§ Exercise goal
Rename every "computer-use agent" in the items below to "screen-control agent" and change nothing else.

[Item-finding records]
• • • • •
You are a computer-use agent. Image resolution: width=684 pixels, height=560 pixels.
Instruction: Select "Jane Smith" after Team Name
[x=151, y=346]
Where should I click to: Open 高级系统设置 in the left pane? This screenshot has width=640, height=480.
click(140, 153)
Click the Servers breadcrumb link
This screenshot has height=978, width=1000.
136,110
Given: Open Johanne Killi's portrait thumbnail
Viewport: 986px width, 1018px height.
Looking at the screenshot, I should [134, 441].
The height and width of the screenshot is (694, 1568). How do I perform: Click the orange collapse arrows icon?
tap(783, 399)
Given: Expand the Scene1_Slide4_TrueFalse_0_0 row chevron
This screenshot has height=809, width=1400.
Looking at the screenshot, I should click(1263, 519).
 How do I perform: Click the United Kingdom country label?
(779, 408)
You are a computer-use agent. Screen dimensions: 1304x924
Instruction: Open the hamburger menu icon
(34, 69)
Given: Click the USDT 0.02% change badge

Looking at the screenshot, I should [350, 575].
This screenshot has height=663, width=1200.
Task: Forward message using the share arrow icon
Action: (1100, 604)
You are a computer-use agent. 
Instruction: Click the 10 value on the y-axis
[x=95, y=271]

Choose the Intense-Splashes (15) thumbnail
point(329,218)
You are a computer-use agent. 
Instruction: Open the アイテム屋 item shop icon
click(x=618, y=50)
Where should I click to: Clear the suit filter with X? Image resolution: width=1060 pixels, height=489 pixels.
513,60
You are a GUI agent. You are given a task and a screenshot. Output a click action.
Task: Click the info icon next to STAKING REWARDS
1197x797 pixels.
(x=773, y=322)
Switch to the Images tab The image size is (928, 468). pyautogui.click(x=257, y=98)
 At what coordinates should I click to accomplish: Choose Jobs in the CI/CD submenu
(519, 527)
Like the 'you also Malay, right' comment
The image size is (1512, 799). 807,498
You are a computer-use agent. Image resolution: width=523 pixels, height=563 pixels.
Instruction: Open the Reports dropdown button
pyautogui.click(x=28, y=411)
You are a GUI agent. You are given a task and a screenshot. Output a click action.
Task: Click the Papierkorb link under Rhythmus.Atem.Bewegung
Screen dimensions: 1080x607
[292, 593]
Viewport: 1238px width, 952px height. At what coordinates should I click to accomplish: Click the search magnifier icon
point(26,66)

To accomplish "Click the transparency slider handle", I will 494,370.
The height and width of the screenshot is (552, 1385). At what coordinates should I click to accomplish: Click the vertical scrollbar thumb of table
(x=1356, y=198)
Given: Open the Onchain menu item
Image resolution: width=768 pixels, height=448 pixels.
• • • • •
§ Expected answer
You are a screen-control agent. Image resolution: width=684 pixels, height=560 pixels.
Instruction: Select "Jane Smith" after Team Name
[x=151, y=346]
Where should I click to: Open 高级系统设置 in the left pane? This screenshot has width=640, height=480.
click(140, 153)
Click the Servers breadcrumb link
This screenshot has height=978, width=1000.
136,110
Given: Open Johanne Killi's portrait thumbnail
Viewport: 986px width, 1018px height.
Looking at the screenshot, I should [134, 441].
The height and width of the screenshot is (694, 1568). How do I perform: Click the orange collapse arrows icon?
tap(783, 399)
Given: Expand the Scene1_Slide4_TrueFalse_0_0 row chevron
This screenshot has height=809, width=1400.
Looking at the screenshot, I should click(1263, 519).
 How do I perform: Click the United Kingdom country label?
(779, 408)
You are a screen-control agent. Screen dimensions: 1304x924
Instruction: Open the hamburger menu icon
(34, 69)
Given: Click the USDT 0.02% change badge

Looking at the screenshot, I should [350, 575].
This screenshot has height=663, width=1200.
Task: Forward message using the share arrow icon
Action: (1100, 604)
You are a screen-control agent. 
Instruction: Click the 10 value on the y-axis
[x=95, y=271]

Choose the Intense-Splashes (15) thumbnail
point(329,218)
You are a screen-control agent. 
Instruction: Open the アイテム屋 item shop icon
click(x=618, y=50)
Where should I click to: Clear the suit filter with X? Image resolution: width=1060 pixels, height=489 pixels.
513,60
You are a GUI agent. You are given a task and a screenshot. Output a click action.
Task: Click the info icon next to STAKING REWARDS
1197x797 pixels.
(x=773, y=322)
Switch to the Images tab The image size is (928, 468). pyautogui.click(x=257, y=98)
 At what coordinates should I click to accomplish: Choose Jobs in the CI/CD submenu
(519, 527)
Like the 'you also Malay, right' comment
The image size is (1512, 799). 807,498
You are a screen-control agent. Image resolution: width=523 pixels, height=563 pixels.
Instruction: Open the Reports dropdown button
pyautogui.click(x=28, y=411)
You are a GUI agent. You are given a task and a screenshot. Output a click action.
Task: Click the Papierkorb link under Rhythmus.Atem.Bewegung
Screen dimensions: 1080x607
[292, 593]
Viewport: 1238px width, 952px height. At what coordinates should I click to accomplish: Click the search magnifier icon
point(26,66)

To accomplish "Click the transparency slider handle", I will 494,370.
The height and width of the screenshot is (552, 1385). At what coordinates should I click to accomplish: Click the vertical scrollbar thumb of table
(x=1356, y=198)
Given: Open the Onchain menu item
Image resolution: width=768 pixels, height=448 pixels.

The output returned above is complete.